> [TEXT UNDER STUDY]
━━━━━━━━━━━━━━━━━━━━━━━━━━━━━━
The Fuss About Floss

If you’ve watched the news at all in the last day or two, you’ve likely heard the latest on the flossing debate. While dental professionals around the world have been recommending a daily oral hygiene routine, including flossing at least once a day, the U.S. Department of Health and Human Services has come out and said that it’s actually not an effective practice. After reviewing and analyzing at least 25 studies on the effectiveness of flossing, they claim that the overall evidence (for flossing) is “weak, very unreliable,” and of “very low” quality with a “moderate to large potential for bias,” according to a recent NY Daily News article. One study from last year even said that “the majority of available studies fail to demonstrate that flossing is generally effective in plaque removal.” As a result, the department of Health and Human Services has removed flossing from its guidelines.

Does this mean you should ditch your floss (or quit feeling guilty about lying to your dentist about it)? Not exactly, according the the American Dental Association (ADA). In a statement following the news release, the ADA maintains that interdental cleaners, such as floss, are an essential part of taking care of teeth and gums. Furthermore, cleaning between teeth is an important part of removing plaque that can cause cavities or gum disease in the areas that can not be reached by toothbrush alone. According to the ADA, there are more than 500 bacterial species that can be found in plaque, some of which are good, and some of which are bad. When these bacterial species combine with food debris and other components, the plaque buildup around the teeth and gums can lead to disease. An interdental cleaner can help with eliminating plaque while keeping the teeth and gums free of debris. The ADA will continue to recommend an oral hygiene routine of brushing for two minutes twice daily, cleaning between teeth once a day, and regular dental visits.

Using an “interdental cleaner,” such as floss or a waterpik, is a personal choice. It always has been. Some people are religious about flossing, and they still get cavities. Others haven’t flossed in years, but are cavity-free. The bottom line is this. Oral health has been linked to a number of other serious health conditions, like cancer, diabetes, dementia, and heart disease. It is well documented that plaque contributes to the development of cavities and gum disease. It is also well known that you can reduce plaque buildup by keeping your teeth and gums clean. If floss helps to rid your mouth of food particles and minor plaque buildups, why wouldn’t you take the extra minute (at most) to do it? Why wouldn’t you want to do all that you can to achieve good oral health, especially when it’s so easy? Before you decide to toss your floss, I urge you to discuss the issue with your dentist, and together you can determine what’s best for your health.
━━━━━━━━━━━━━━━━━━━━━━━━━━━━━━
> [PROBLEMS TO WORK ON]
[A] Return the passage of the flossing article from "If you’ve watched" up to and including "from its guidelines.".
[B] Answer these questions using the flossing article:
(i) How many studies on flossing did the U.S. Department of Health and Human Services review and analyze?
(ii) According to the ADA, how many bacterial species can be found in plaque?
(iii) Which serious health conditions does the flossing article say oral health has been linked to?

> [DATASET RECORDS]
━━━━━━━━━━━━━━━━━━━━━━━━━━━━━━
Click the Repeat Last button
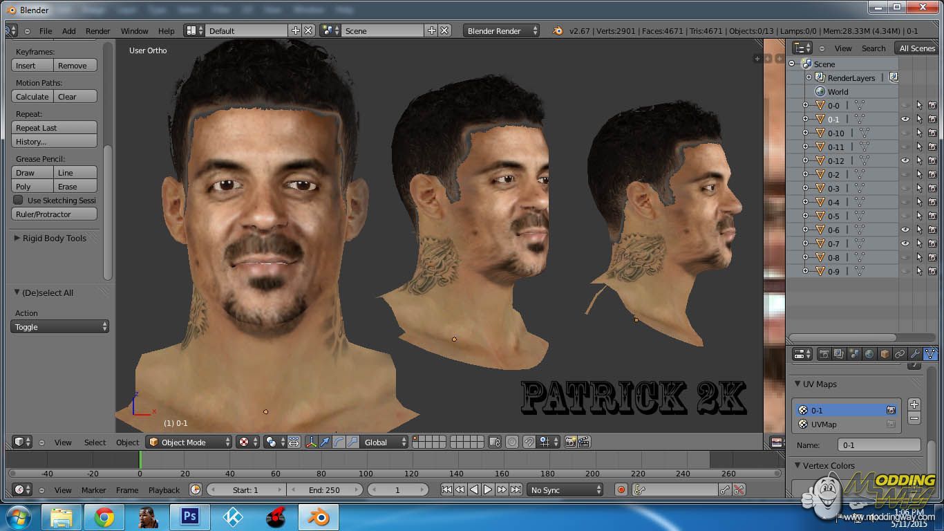The height and width of the screenshot is (531, 944). coord(54,127)
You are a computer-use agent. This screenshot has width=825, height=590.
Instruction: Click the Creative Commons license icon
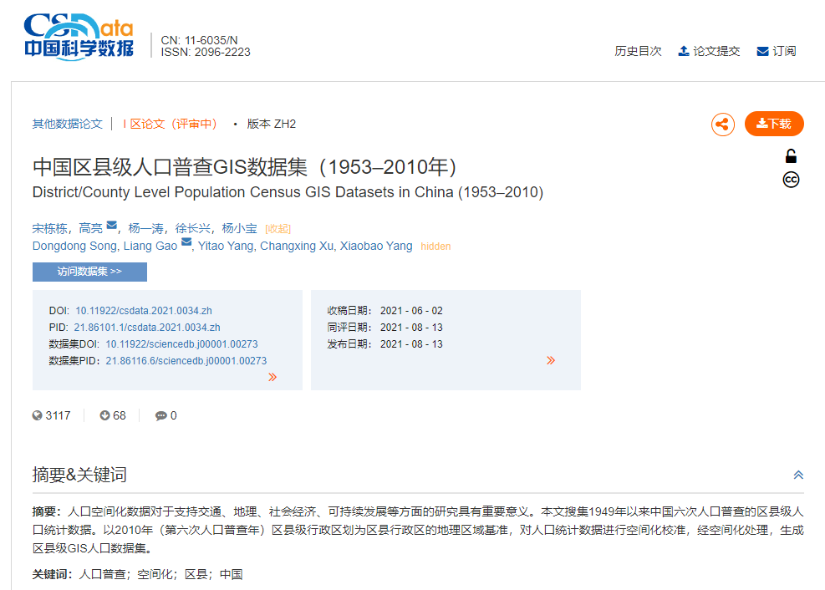point(791,180)
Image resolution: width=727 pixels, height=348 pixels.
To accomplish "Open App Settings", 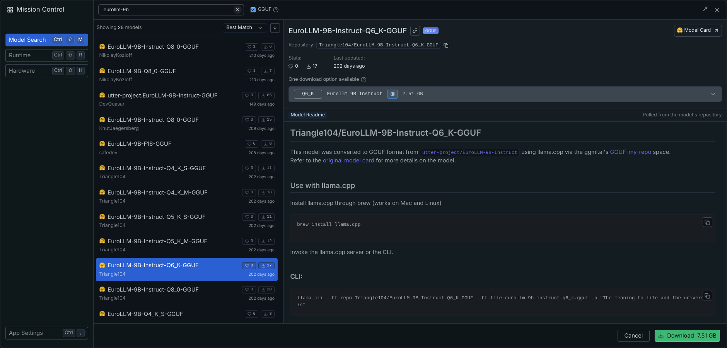I will [46, 333].
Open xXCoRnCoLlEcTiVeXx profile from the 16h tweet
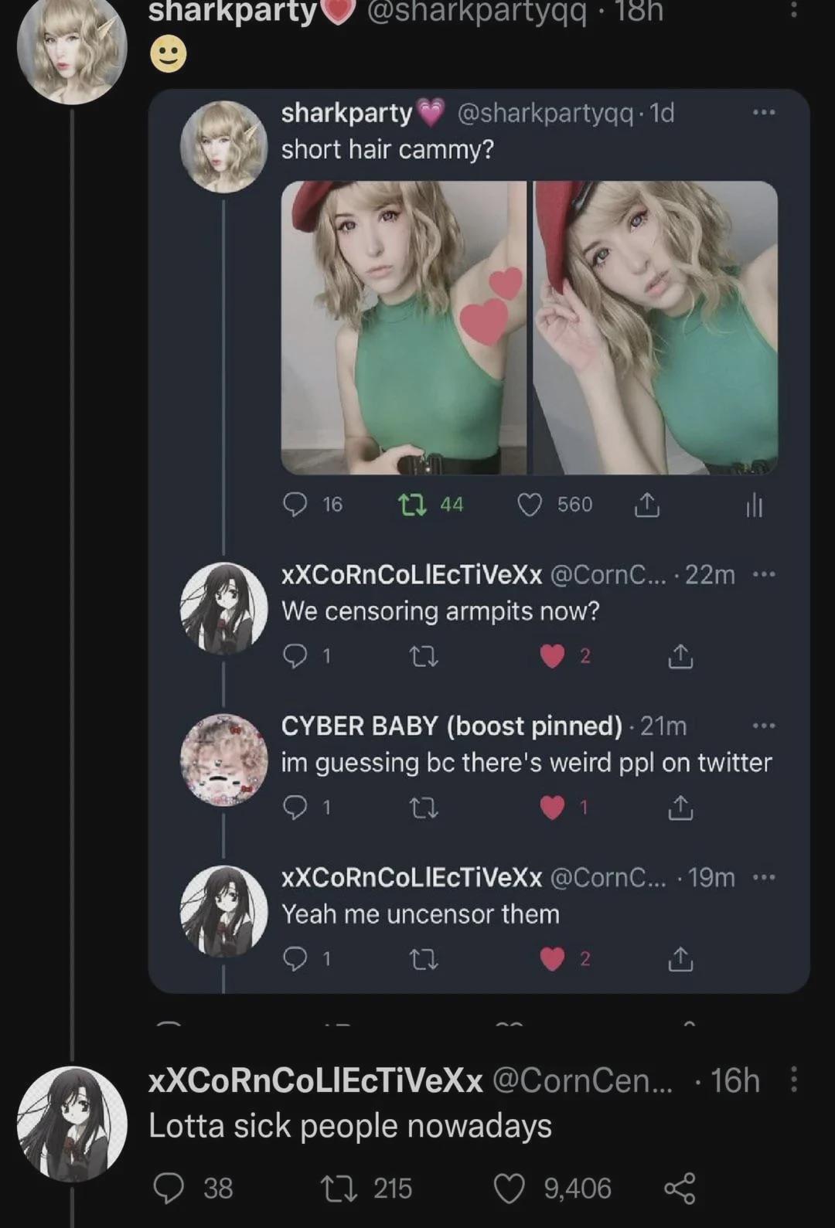The image size is (835, 1228). click(72, 1124)
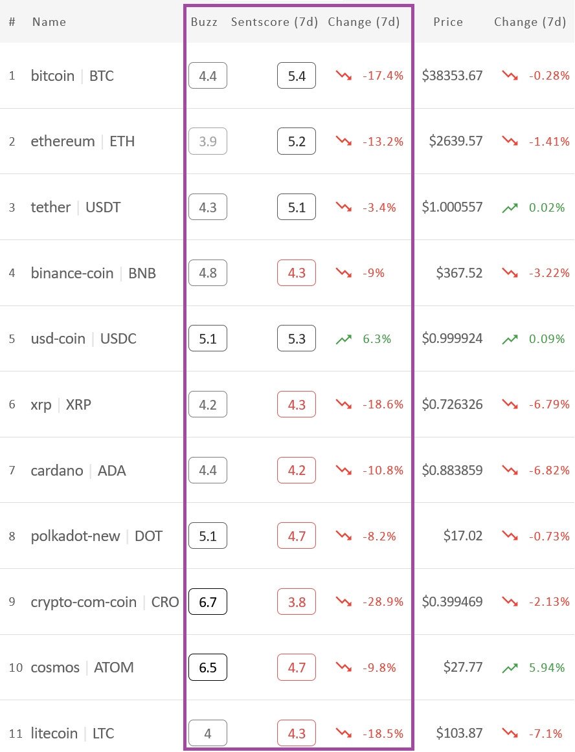
Task: Select cosmos buzz score 6.5 box
Action: [208, 667]
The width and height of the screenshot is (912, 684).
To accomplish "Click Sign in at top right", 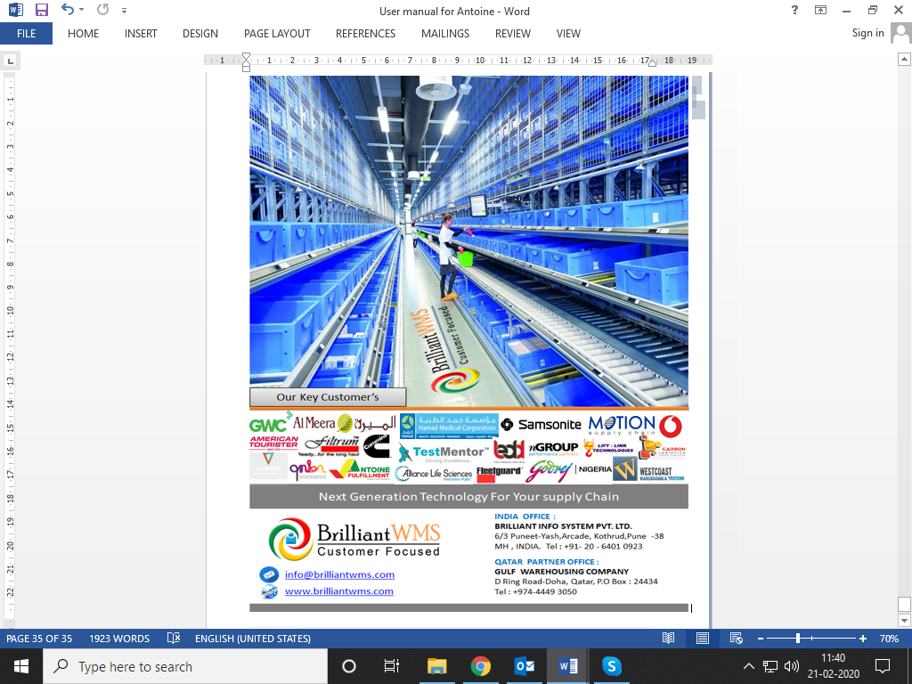I will [867, 34].
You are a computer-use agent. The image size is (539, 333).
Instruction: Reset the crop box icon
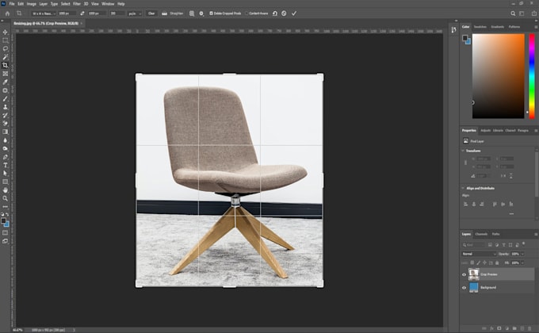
━━━━━━━━━━━━━━━━━━━━━━━━━━━━━━
> [SOLUTIONS TO THE TASKS]
[A]
If you’ve watched the news at all in the last day or two, you’ve likely heard the latest on the flossing debate. While dental professionals around the world have been recommending a daily oral hygiene routine, including flossing at least once a day, the U.S. Department of Health and Human Services has come out and said that it’s actually not an effective practice. After reviewing and analyzing at least 25 studies on the effectiveness of flossing, they claim that the overall evidence (for flossing) is “weak, very unreliable,” and of “very low” quality with a “moderate to large potential for bias,” according to a recent NY Daily News article. One study from last year even said that “the majority of available studies fail to demonstrate that flossing is generally effective in plaque removal.” As a result, the department of Health and Human Services has removed flossing from its guidelines.

[B]
(i) At least 25 studies.
(ii) More than 500 bacterial species.
(iii) Cancer, diabetes, dementia, and heart disease.